Self-Portrait as Wife of a Swamp Boat Tour Guide
Adriana Beltrano
Adriana Beltrano is a poet from Jupiter, Florida. She is pursuing her MFA in poetry at Johns Hopkins University, where she is a managing editor of the Hopkins Review and a reader for Only Poems. She was a 2024-25 Jake Adam York Prize finalist and was selected by Diane Seuss as an honorable mention for the 2025 Elinor Benedict Poetry Prize. Her work is forthcoming or can be found in Passages North, Baltimore Review, and HAD.

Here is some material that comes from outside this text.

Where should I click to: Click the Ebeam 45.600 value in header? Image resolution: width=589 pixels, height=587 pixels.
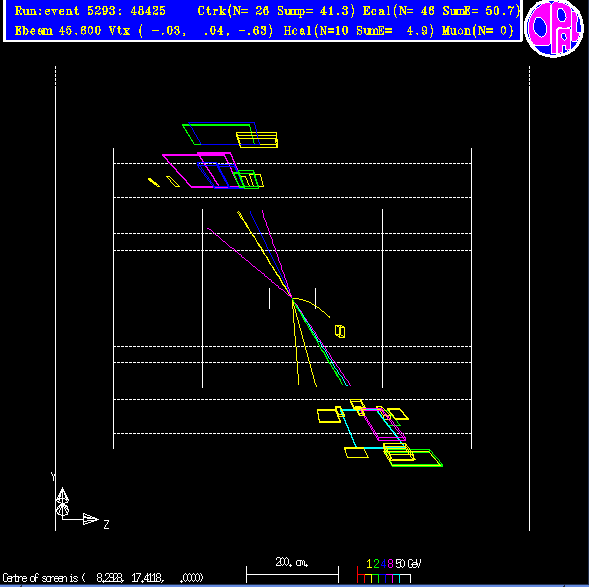[58, 30]
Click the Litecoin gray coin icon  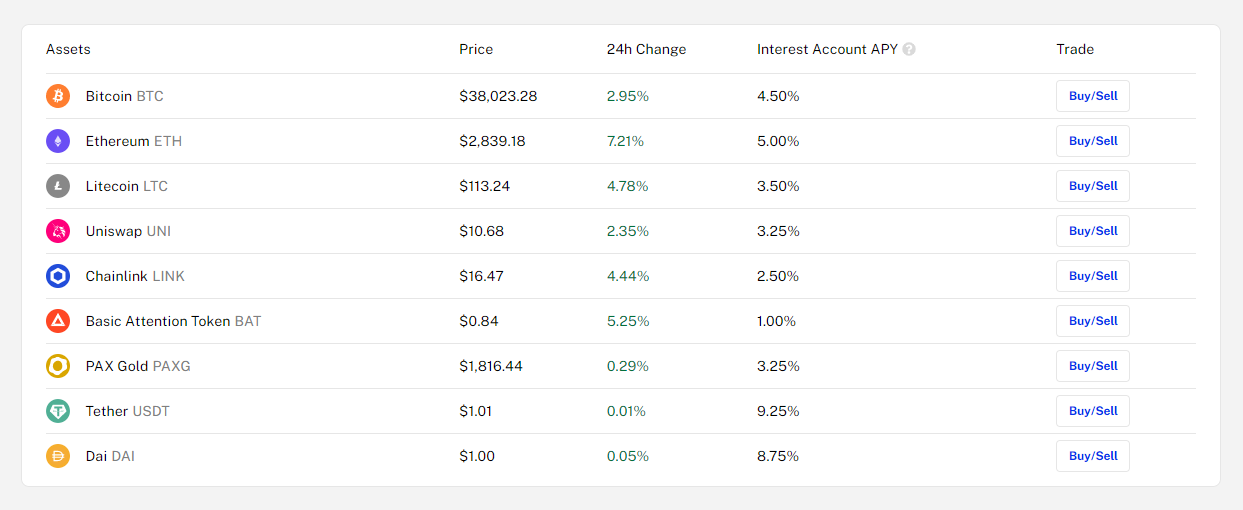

I fear the dull aftermath.
I don’t kill myself—I fill my life
with eccentricity, odds and ends,
the retracting jaws of fish,
the leather suits of human skin,
the men who ride airboats like chariots.
And when he lays those clubbed nails
on my swamp-lily flesh, then, and only then,
do I see heaven. I’ve seen the dried husks
of animals. I’ve bought pickled things
in little tubes and I’ve shaken
until they’ve disintegrated;
to slough or to wither, I’ve sounded
like a braying mule while cumming upside down,
my head in my own pillows.
I like him old. Salt-stripped and wind-torn.
Fried to raisin, the sun a shuriken slicing
the lines in his face.
We met on his airboat. July.
I wore black down to my unshaven knees.
He gave me his camo,
and when the swamp backsplashed
on the deck and kissed my legs,
he bent down with a rag and dried me off.

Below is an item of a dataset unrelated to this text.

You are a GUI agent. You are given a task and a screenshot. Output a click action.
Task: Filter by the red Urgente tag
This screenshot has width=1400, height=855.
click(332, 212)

I’ve seen dead gators in the undertow,
bobbed aside by a paddle
like a witch’s dried newt.
It’s the way a man takes a woman
named anything and makes her his own.
It’s house and hearth;
if the limestone is damp when you lay it,
it’ll never not be. When I hold him
in my mouth, I think of it decaying
in his grave. I know how these things go.